A voice swirled through the trees, deeply harmonizing. I saw a young kid—a kid my age—strolling down a diverging dirt path, passing to my left. His eyes gazed upward, his throat vibrating in a steady rhythm that seemed to match the confidence in his eyes. He wasn’t aware of me and I couldn’t place the song. Maybe it was Boyz-to-Men or All-4-One, but if I had closed my eyes when he passed, I would have thought he was a recording. He moved past in a few seconds and I was alone again.
I walked down the dirt path of the camp, plain Georgia trees spread before me, revealing an event horizon that was only more Georgia trees. I couldn’t say their names and I couldn’t care if they had names. They were just a framework to me, one that I had no choice but to walk through. I was looking for something that stood out, something that would move my mind in a direction with momentum.
The 4H camp was in a buried part of the state. We were hauled in by the busload, little sardines, packed together, wet and smelly. There was a general optimism on the part of the educators and a precise ignorance on our part. The schoolteachers couldn’t say, “This is as good as it will get for most of you. One day, you’ll be cogs in the machinery, little gears that will be easily broken by the big gears unless you spin in perfect timing.” They couldn’t say it because they weren’t really aware of it themselves. And thankfully, neither were we. We were just the nerds in the Latin Club, happy to be doing anything other than homework.
I walked several paths that day, including one that rose like rainbow fire on a blanketed hill. Brown was the burning base, the little unnamed flowers were the crackles and pops, and my feet felt the soot as I pressed upward. I walked without regard, lacking destination, unsure of any purpose in my motion other than to move because moving didn’t feel wrong. I’m sure I walked two or three hours worth of miles, how many ever that may equate to at the age of fourteen. I walked as far as I could in order to get back to exactly where I started.
When I sat in stillness in the confines of the camp, I found myself adopted by Griffin High School in an informal ceremony led by a young blonde girl. She put a purple hat on my head and said I could be one of them. Their energy was magical to me, something alien from the closed-quarter walls of my own school. They moved quickly, deliberately, erupting in smiles and laughs, pouring a sense of community and belonging into the air. I thought then that I should have grown up in the country. I should have had a childhood with more rides in the beds of old rusty pick-up trucks. I should have learned how to ride a horse rather than work on a Honda. A cold iced tea, hot fields, a few cows, a country girl with stiff boots and a wild southern smile—I was certain it was all part of a past I lacked.

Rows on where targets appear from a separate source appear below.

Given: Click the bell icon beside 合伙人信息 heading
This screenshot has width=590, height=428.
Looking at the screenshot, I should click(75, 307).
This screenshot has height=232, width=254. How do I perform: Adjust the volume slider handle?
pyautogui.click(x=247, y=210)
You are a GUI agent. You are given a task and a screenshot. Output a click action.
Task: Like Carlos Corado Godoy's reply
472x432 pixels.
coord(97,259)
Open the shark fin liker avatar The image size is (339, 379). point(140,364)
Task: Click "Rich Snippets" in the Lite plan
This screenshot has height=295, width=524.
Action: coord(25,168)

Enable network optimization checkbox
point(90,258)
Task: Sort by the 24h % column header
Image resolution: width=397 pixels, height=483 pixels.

At night, I walked through the camp with Brandon, Russ, and Tara…and some other girl I can’t remember. As we sat on the bridge that extended over the lake, Russ had his arms around Tara, while she looked at and talked to me most of the time. I didn’t understand why. Neither Tara nor I knew it, but a couple of years later she’d be a waitress at the Steak and Shake on Barrett Parkway. And after midnight when the Rocky Horror Picture show was over, she’d stand at my table and still talk to me. Russ wasn’t there.
Later in camp, when I was alone, I made my way back out toward the lake. I found a dry woody spot, elevated from the main path, where I could sit and stare at the moonlight in the rippled flow. I don’t remember what I believed then or what spirit I spoke with in my isolation. But after a time, a girl interrupted my thoughts. I’ll call her Robyn. She was masked by the absence of light, showing only a thin frame, as she moved towards me. We talked for an hour at least, but I can’t recall anything of what was said… except that we’d meet the next day.
The day we left the camp, Robyn and I met and exchanged a few sentences; they were meaningless words, the kind adolescents say when they know they have nothing else to reach for. But I told myself it was fine because Tara’s smile was still on my mind, because I could still hear that kid harmonizing, and I had been adopted by the Latin Club of Griffin High School.
The bus ride back to Atlanta was an undertow. I was no longer walking alone, but I was riding alone, further from the lack that lacked what I couldn’t find. We were driving straight, sixty-five miles per hour, but if I closed my eyes, I felt myself moving in a circle. I was in the current of the swirl, being pulled toward the center, down to the sandy bottom.